Mit dem zwingenden religiösen Bedürfnis ist es aber so eine Sache. Islamische Religionsführer haben bestätigt, dass Muslime überall auf der Welt die lokalen Gesetze und Gepflogenheiten befolgen müssen und verweisen auf das Islamische Fiqh Konzil vom Oktober 1987, nach dessen Auslegung eine vorhergehende Betäubung durch Elektroschock islamkonform ist. Es gibt also eine Alternative zum tierquälerischen Schächten. Die Elektrokurzzeitbetäubung wird nach meiner Erfahrung von den Moslems durchweg akzeptiert, wenn auch mitunter zähneknirschend. Diese Methode der Schmerzausschaltung steht im Einklang mit dem Koran, weil sie die Schlachttiere nicht tötet, ja nicht einmal Gewebe zerstört. Ein elektrisch betäubtes Schaf, welches nicht anschließend entblutet wird, steht nach wenigen Minuten wieder auf und erfreut sich bester Gesundheit. Auch eine weitere Vorschrift des Koran wird uneingeschränkt erfüllt: Die Ausblutung der Schlachttiere ist – da das Herz weiter schlägt – nicht im geringsten beeinträchtigt, der Restblutgehalt in der Muskulatur beträgt bei betäubten und unbetäubten Tieren 1-2 Prozent.

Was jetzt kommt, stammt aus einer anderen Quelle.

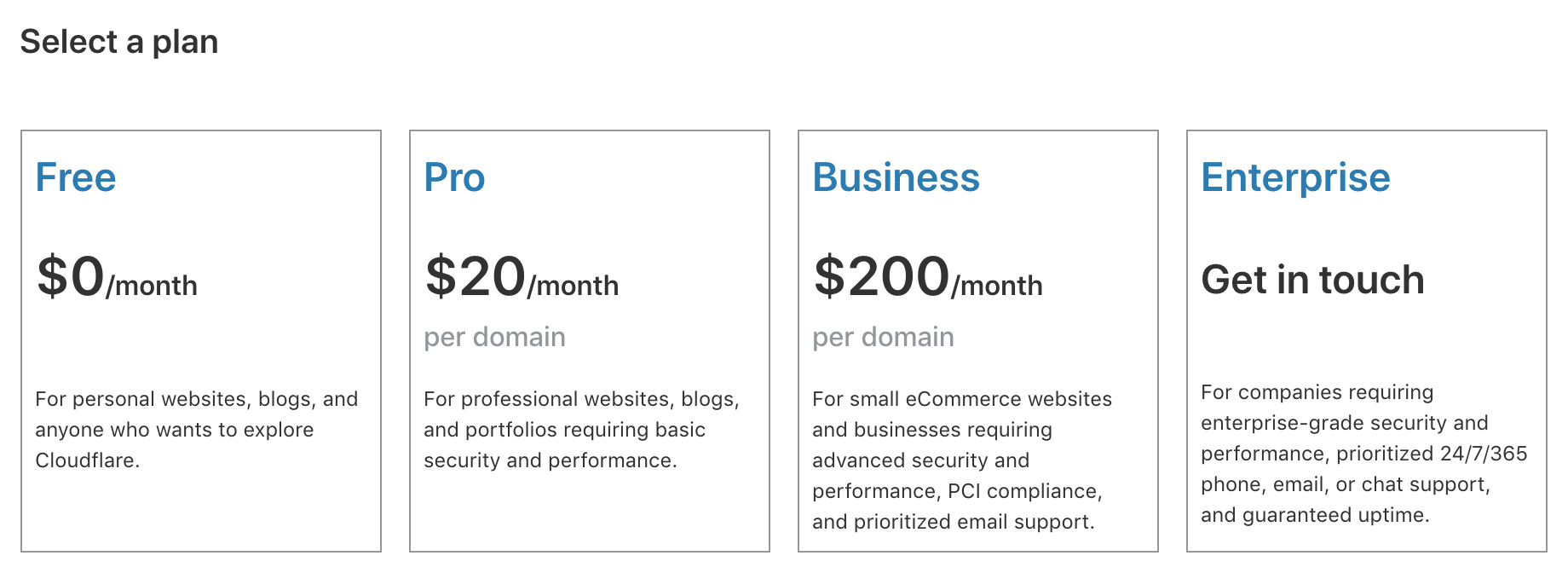Open the Enterprise plan title link
The width and height of the screenshot is (1568, 573).
1295,177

Zwingende Gründe für das Schächten dürften also schwerlich zu belegen sein, gute Gründe dagegen gibt es zuhauf. Die Qual für die Schlachttiere beginnt mit dem Fixieren in Seiten- oder Rückenlage, was insbesondere für Rinder sehr belastend ist. Den Schächtschnitt, der mit einem – leider nicht immer – langen und scharfen Messer durch Haut, Muskulatur, Halsschlagadern, Nervenstränge, Luft- und Speiseröhre geführt wird, erleben die Tiere bei vollem Bewusstsein und zweifellos als sehr schmerzhaft. Das Leiden wird durch Aspiration von Blut in die Lunge und die daraus resultierende Atemnot noch verstärkt.

Allen gegenteiligen Behauptungen zum Trotz tritt die Bewusstlosigkeit nicht sofort ein, selbst bei optimaler Ausführung kann es beim Rind länger als eine Minute dauern. Und es gibt Komplikationen und Fehlerquellen. So kommt es vor, dass sich die Hauptschlagadern durch Blutgerinnsel verschließen, so dass bei einzelnen Rindern noch nach 6 Minuten Aufstehversuche beobachtet wurden.

Die zuständigen Kreisveterinärämter sind also gut beraten, etwaige Anträge auf Ausnahmegenehmigung restriktiv zu behandeln und die Antragsteller durch beharrliche Überzeugungsarbeit auf die Schiene Elektrobetäubung zu bringen, letztlich in deren eigenem Interesse. Das Schächten fördert ganz gewiss nicht die Integration unserer muslimischen Mitbürger, eher das Gegenteil. Dies gilt in besonderem Maße für die unangemeldeten Hinterhof-Schächtungen, bei denen neben einem Verstoß gegen das Tierschutzgesetz regelmäßig der Straftatbestand der „Schwarzschlachtung“, also der Schlachtung ohne die vorgeschriebene Schlachttier- und Fleischuntersuchung erfüllt ist.

Silvester und Neujahr werden diesmal für die Amtstierärzte und ihre Mitarbeiter keine Ruhetage.